◆ **Excerpt to read**

____

The defeat of the incumbent Sri Lankan president Mahinda Rajapaksa in the presidential election on Thursday was neither completely unexpected nor was inevitable, as the narrow victory of his opponent Maithripala Sirisena testifies. But its significance is nonetheless far-reaching. 

What happened may not have the look of a classic ‘regime change’ – ‘color revolution’ as in Georgia or a coup as in Ukraine – because the transition adhered to democratic principles, but without doubt outside powers had got involved discreetly (without being visible) and choreographed the rebound of party politics in Sri Lanka. 

The success of that unspoken enterprise will ultimately need to be measured in terms of the policies (and their sustainability) that the Sirisena government is likely to pursue in the coming period. Given that country’s complex external environment, the contradictions in its political economy and of course Sri Lanka’s robust democratic traditions, the best-laid plots by outsiders can go awry. 

In a manner of speaking, after the decade-long Rajapaksa era, Sri Lanka is once again becoming a ‘normal’ country – a vivacious democracy that got brutalized in civil war, but refused to go under. 

No doubt, the new government will reset the compass of national and regional policies and its impact will be felt far and wide, since Sri Lanka happens to be one of the most coveted real estates in the geopolitics of the Indian Ocean. 

For the United States, Sri Lanka figures as a potential ‘lynchpin’ in its rebalance strategy in Asia; for Britain, its return to the east of Suez demands reclaiming the mentorship of the political elites in Colombo; for China, it is a vital hub in its Maritime Silk Road strategy; while, for India, that island falls within what it regards as its ‘sphere of influence’.

____

◆ **Provided data**
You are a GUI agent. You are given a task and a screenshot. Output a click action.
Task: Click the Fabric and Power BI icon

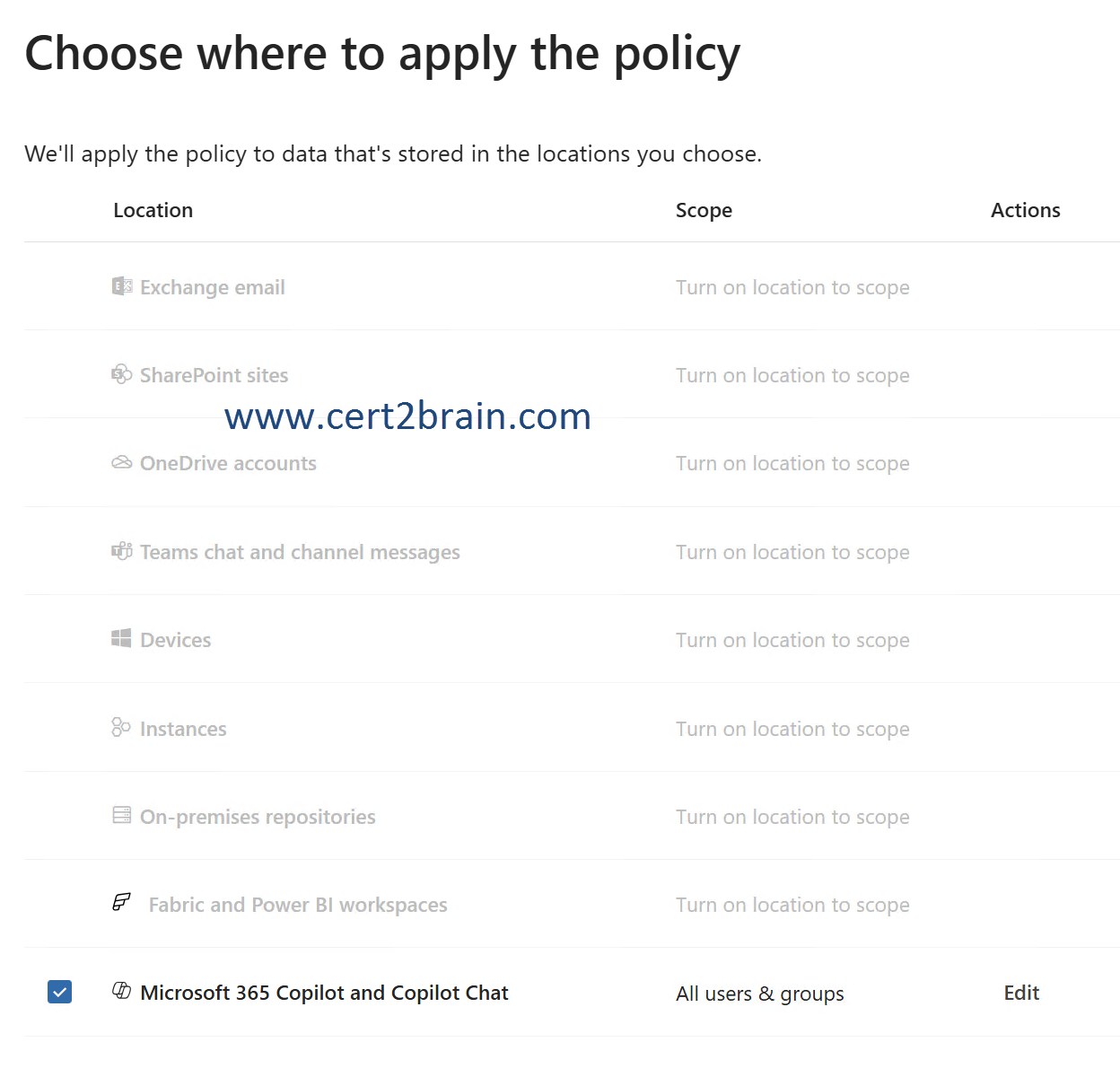(x=122, y=903)
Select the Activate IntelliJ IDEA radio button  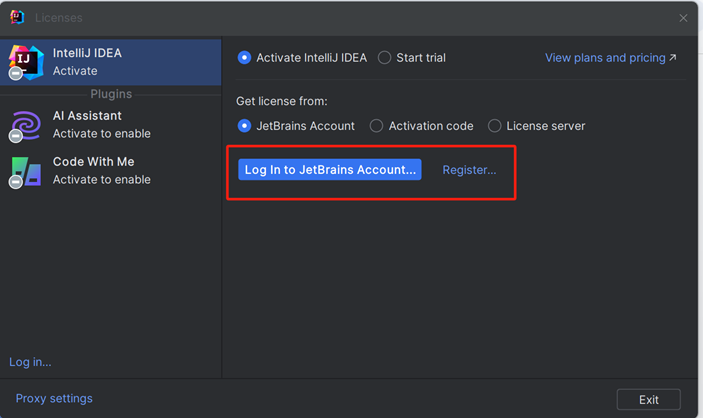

____

◆ **Required tasks**
a: In the piece on the Sri Lankan presidential election, what role does Sri Lanka play in China's strategy?
b: Carry on the article about the Sri Lankan presidential election, picking up right after its final sentence.

◆ **Answers below**
a: It is a vital hub in China's Maritime Silk Road strategy.

b:
A good starting point, therefore, will be an understanding of what really happened. To be sure, Rajapaksa miscalculated by seeking renewed mandate two years before his term ended. 

But then, he also knew from the outcome of the provincial elections in April in the western and southern provinces (dominated by the majority Sinhala communities who formed his power base) that popular discontent with his government was simmering and that he had alienated the country’s political class. 

The alliance led by Rajapaksa’s Sri Lanka Freedom Party [SLFP] won the two provincial elections, but lost a number of seats (dropping from 106 to 89) and in vote share (around 10 percent) in comparison with the 2009 provincial elections. The neo-liberal economic policies, especially reduction in fuel and food subsidies, combined with the perceived authoritarian style of the president had begun taking their toll. 

Curiously, however, the opposition alliance led by the United National Party [UNP] under the leadership of Ranil Wickremesinghe also failed to make any significant gains in the April elections. (In fact, UNP too lost seats and vote share.) Thus, Rajapakasa estimated that the disenchantment with his rule did not yet translate into support for the opposition and his decision to go for a mid-term poll rested on that calculation. 

Ironically, both SLFP and UNP adhere to neo-liberal economic policies and while Rajapaksa unfailingly resorted to populist slogans, Wickremesinghe never cared to disown his image as a ‘business-friendly’ and elitist politician, which undercuts his party’s credibility in the eyes of the dispossessed poor.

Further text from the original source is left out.